Зажатый между двумя крышами, отвесно вздымался серый остроконечный щипец узкого дома. В те времена там жил дубильщик Хаазис, и там нашли конец детские игры и мальчишеские радости Кнульпа, сменившись первыми секретами и нежной возней с девчонками. Оттуда он возвращался вечерами по темной улице с бьющимся сердцем и робким предчувствием любовных наслаждений, там он расплетал косички дочерям дубильщика и пьянел от поцелуев прекрасной Франциски. Он пойдет туда вечером, попозднее, или завтра. Эти воспоминания сейчас не так его привлекали, он охотно отдал бы их все за память об одном-единственном часе более ранней, мальчишеской своей поры.
Час и долее он просидел у забора, глядя в сад, но видел вовсе не этот чужой незнакомый сад с молодыми ягодными кустами, по-осеннему голый и некрасивый. Перед глазами у него стоял сад отца, его собственные цветы на маленькой клумбочке, посаженные на пасху примулы и остекленевшие бальзамины, галечные горки, на которые он, наверное, сто раз сажал пойманных ящериц, сокрушаясь, что ни одна не желает жить тут и быть его домашним зверьком, но преисполняясь новых надежд и ожиданий всякий раз, как притаскивал еще одну.

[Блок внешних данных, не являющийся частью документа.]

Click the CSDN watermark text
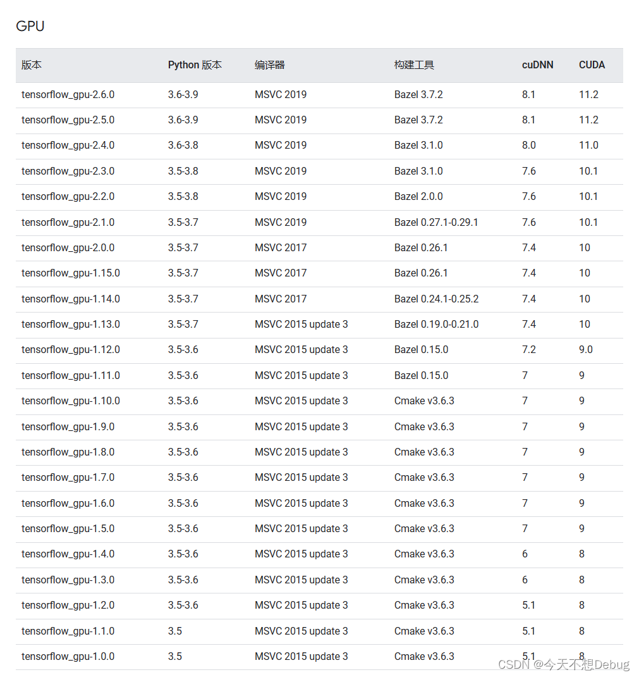The height and width of the screenshot is (677, 639). pos(564,664)
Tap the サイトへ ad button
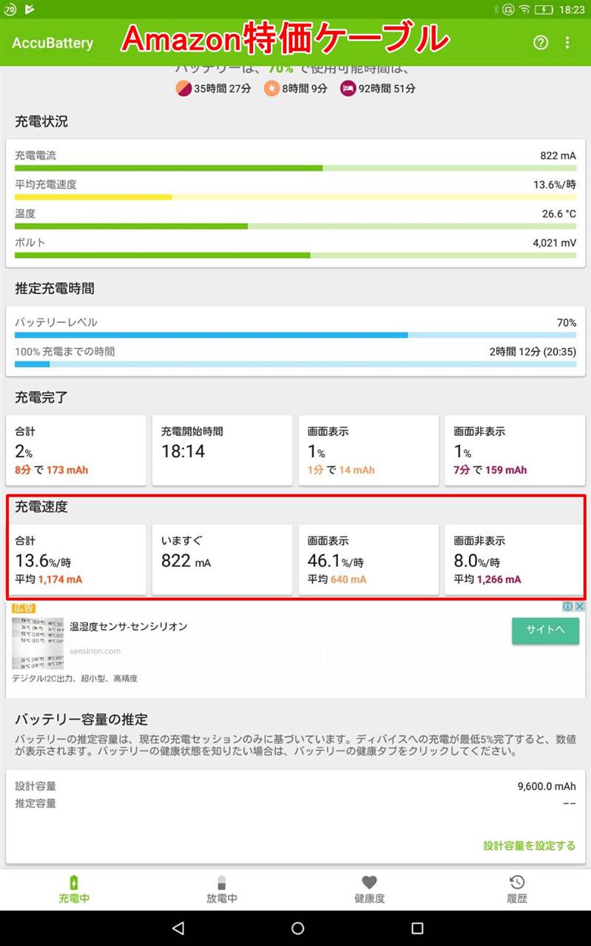 (545, 630)
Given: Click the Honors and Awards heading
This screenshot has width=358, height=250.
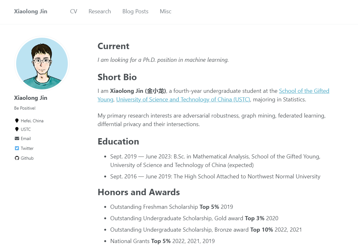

Пусть бы ему подарили сегодня все дома и сады, все цветы, всех ящериц и пичуг на свете, — какая этому цена в сравнении с волшебством того единственного цветка, который рос в его садике и медленно распускал из бутона свои драгоценные лепестки. А смородиновые кусты, каждый из которых он знал на память! Их больше нет, они не были вечными, неистребимыми, и вот кто-то выкопал их из земли и вырвал с корнем, развел костер, и все разом сгорело — ветви, корни, увядшие листья, — и никто о них не пожалел.
Да, здесь у него бывал Махольд. Теперь он доктор и важный господин, ездит в собственной бричке с визитами к больным и при этом остался добрым искренним человеком; но даже он, даже этот умный подтянутый мужчина, — какая цена ему в сравнении с тем доверчивым, робким, полным ожиданий и нежности мальчуганом? Здесь Кнульп учил его искусству строить клетки для мух и домики для улиток, был его наставником, его старшим, умным, обожаемым другом.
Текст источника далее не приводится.